ASSIGNMENT:
Repeat exactly each line of the data provided below.

[Collected data entries]

-*-

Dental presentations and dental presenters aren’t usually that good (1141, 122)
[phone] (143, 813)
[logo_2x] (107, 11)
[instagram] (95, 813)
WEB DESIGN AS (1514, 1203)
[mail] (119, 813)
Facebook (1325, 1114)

-*-

SOLUTION:
Dental presentations and dental presenters aren’t usually that good (1141, 122)
[phone] (143, 813)
[logo_2x] (107, 11)
[instagram] (95, 813)
WEB DESIGN AS (1514, 1203)
[mail] (119, 813)
Facebook (1325, 1114)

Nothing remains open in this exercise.